This is the full version of first movement of 5th Simphony. Project is huge so sorry for glitches or articulation mistakes, it's very difficult to recreate every detail of it. 

Most of libraries used are custom made.
Commercial Libraries used:
- Cinematic Strings 2
- Spitfire HZ Percussion (Timpani)


----------



## muziksculp (Apr 7, 2020)

Hi @deemarcus,

Wow ! This is amazing...Wonderfully done. Bravo 👏👏👏👏👏

That must have taken a lot of hard work, and long time to get to this level of realism, and quality. 

Q. Did you use additional custom libraries for the Strings ? or is it just Cinematic Strings 2 I hear in this demo ? 

Thanks for sharing.


----------



## Jon W (Apr 7, 2020)

Quite impressive.


----------



## deemarcus (Apr 8, 2020)

muziksculp said:


> Hi @deemarcus,
> 
> Wow ! This is amazing...Wonderfully done. Bravo 👏👏👏👏👏
> 
> ...


I used additional string libraries, but i am sure you can achieve that sound with any decent string library out there, i use this one because i have fast workflow.


----------



## muziksculp (Apr 8, 2020)

Hi @deemarcus,

Thanks for the feedback. 

I'm curious to know what was the reason behind using custom made sample libraries, instead of the commercially available ones ? i.e. Quality, Flexibility, Advanced features not available in current commercial libraries, ..etc. ? and Are you using Kontakt for the custom libraries, or something else ? 

Finally, my last question, how long did it take you to make this ? 

Cheers,
Muziksculp


----------



## Bluemount Score (Apr 8, 2020)

Oh that sounds very good! Curious as well about those custom made libraries. But that's your private stuff


----------



## Bluemount Score (Apr 8, 2020)

Listend to the whole thing... I almost missed the applause / coughing at the end


----------



## Franklin (Apr 8, 2020)

Deemarcus,

Great Job! Sounds very realistic. How much instruments can your Studio One template hold?
Read that there were problems with large templates in Studio One in the past.


----------



## deemarcus (Apr 8, 2020)

muziksculp said:


> Hi @deemarcus,
> 
> Thanks for the feedback.
> 
> ...


Only because i have ready template with them. But with any commercial library you can get this (css, spitfire,OT, etc). 
About project time, don't take me as a reference, but i made it for 3 days. I am really able to sit for 12 hours a day or more to achieve something(that's not maybe the best in this case). The thing with remakes like this, you can't really hear the result till the end. That could be tricky thing when it comes to self- motivation.


----------



## deemarcus (Apr 8, 2020)

Bluemount Score said:


> Oh that sounds very good! Curious as well about those custom made libraries. But that's your private stuff


Like i said, nothing special, it's just what you are familiar with, just pick any library and master it.


----------



## deemarcus (Apr 8, 2020)

Franklin said:


> Deemarcus,
> 
> Great Job! Sounds very realistic. How much instruments can your Studio One template hold?
> Read that there were problems with large templates in Studio One in the past.
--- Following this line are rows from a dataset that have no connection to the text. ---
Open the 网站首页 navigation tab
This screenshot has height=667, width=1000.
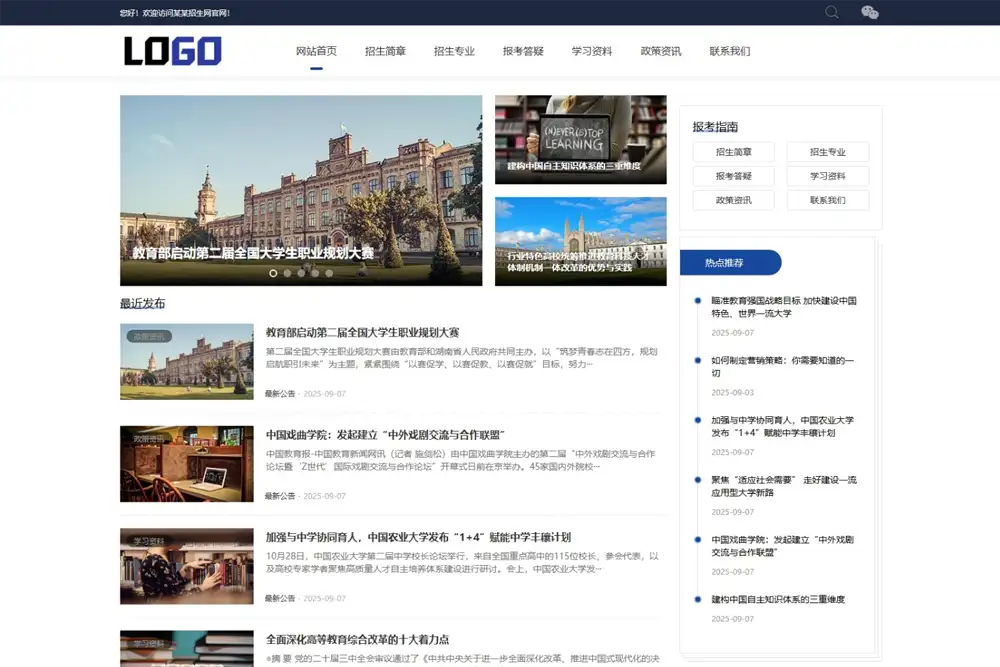click(316, 51)
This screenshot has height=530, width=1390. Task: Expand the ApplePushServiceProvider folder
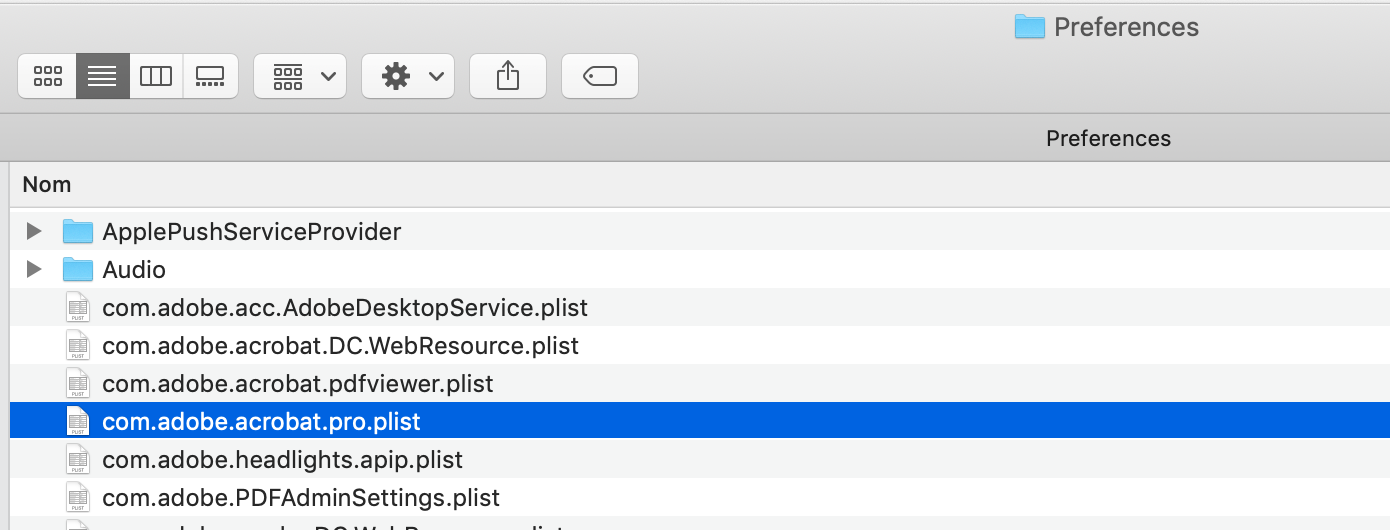(34, 232)
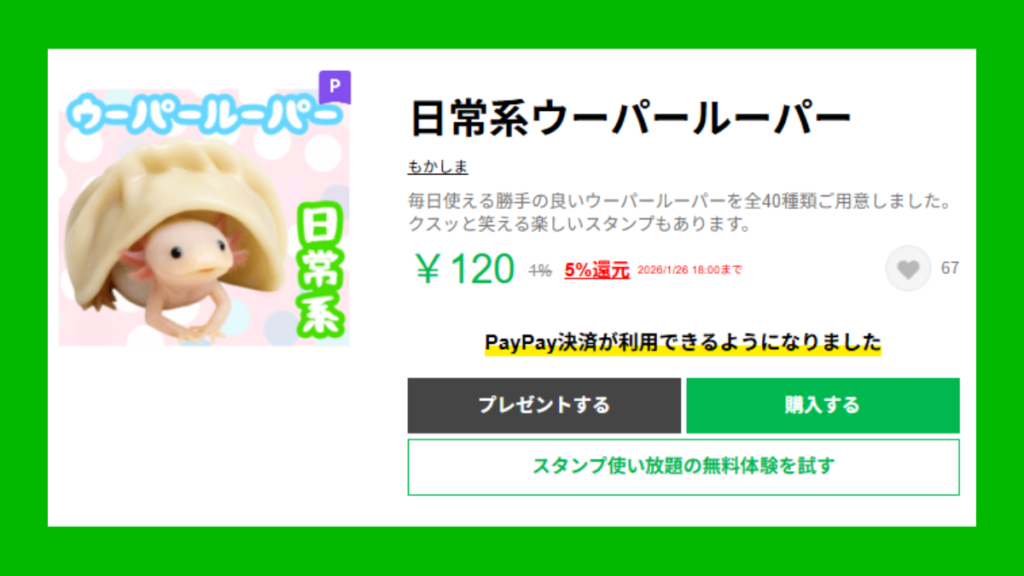Click the purple P premium badge
The image size is (1024, 576).
click(335, 87)
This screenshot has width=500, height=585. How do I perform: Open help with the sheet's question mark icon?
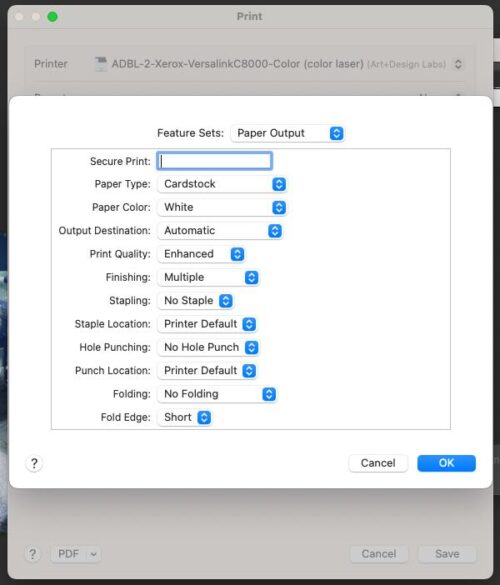[34, 464]
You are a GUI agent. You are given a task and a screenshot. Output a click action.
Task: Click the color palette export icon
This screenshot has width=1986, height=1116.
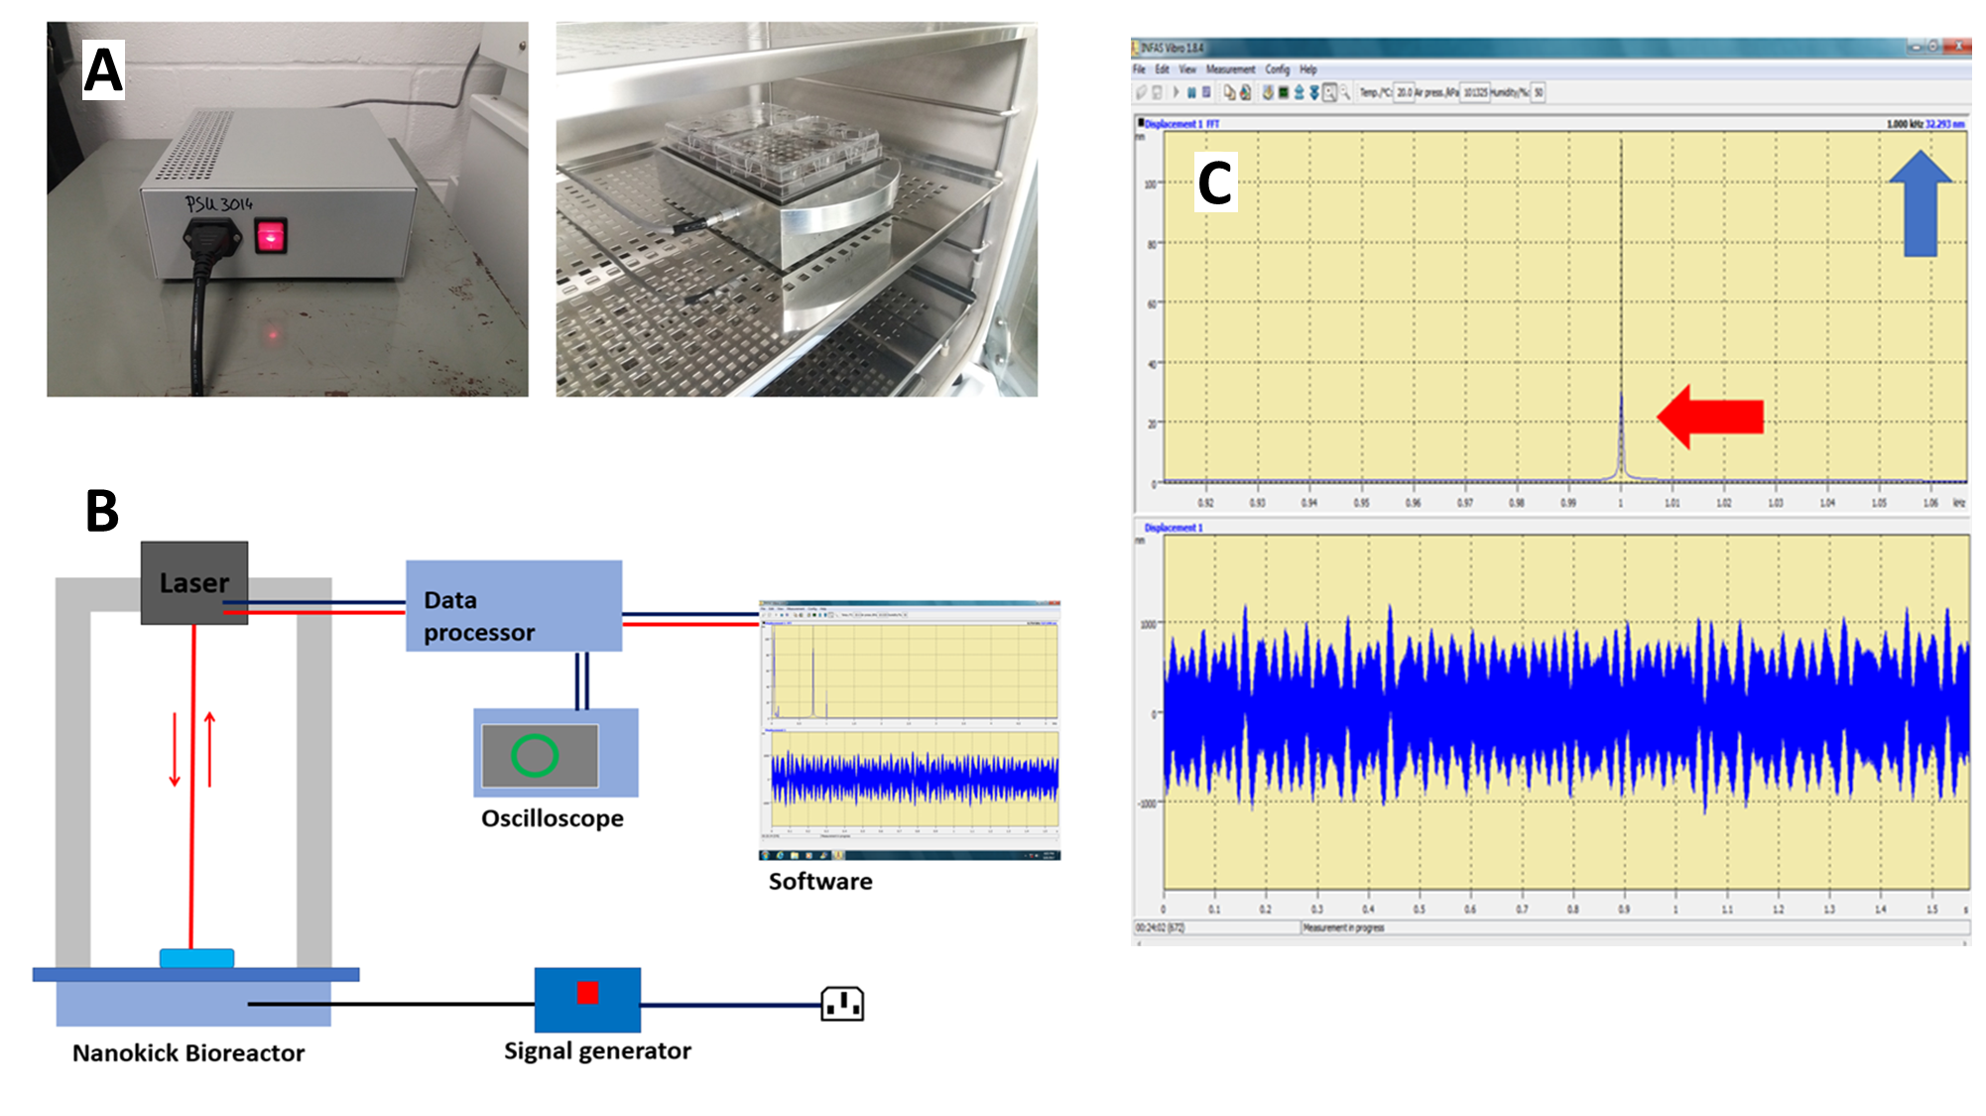pyautogui.click(x=1245, y=92)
Well I had bigger projects than this (over 150 tracks) and it handled really well. It's really more up to PC config (mine is 6 years old)


----------



## Buz (Apr 8, 2020)

Wonderful energy and timing!

I'm curious how you input everything. Do you have a lead part in mind for each section and play each other part against it? If an entry is a bit off do you immediately re-take or do you tend to just drag things together later?


----------



## José Herring (Apr 9, 2020)

I really like a lot of this. 

The clarinet solo at :54 and at 2:28 seconds is in the wrong octave.


----------



## PerryD (Apr 9, 2020)

Bravo!


----------



## deemarcus (Apr 9, 2020)

Buz said:


> Wonderful energy and timing!
> 
> I'm curious how you input everything. Do you have a lead part in mind for each section and play each other part against it? If an entry is a bit off do you immediately re-take or do you tend to just drag things together later?


I tend to draw/record midi for everything first, part by part


----------



## re-peat (Apr 9, 2020)

Because these are times when we should above all be friendly, nice and kind to one another, and also to compensate a bit for what follows, let me first transfer huge amounts of sympathy and positive sentiments to you, Deemarcus.

But the thing is, and there's no escaping it, as far as I'm concerned: I don’t think this mock-up is good. (And only a minor part of that comment is the result of my chronic allergy to, and deep-rooted loathing of mock-ups of classical pieces.) Previous posters have applauded the realism. I don’t hear any. I really don’t. They also commented enthusiastically on the sound. Me, I’m of the opinion the sound is actually really quite bad. So problematic in fact do I consider this mock-up that I don't even feel the necessity to apologise when pointing it out.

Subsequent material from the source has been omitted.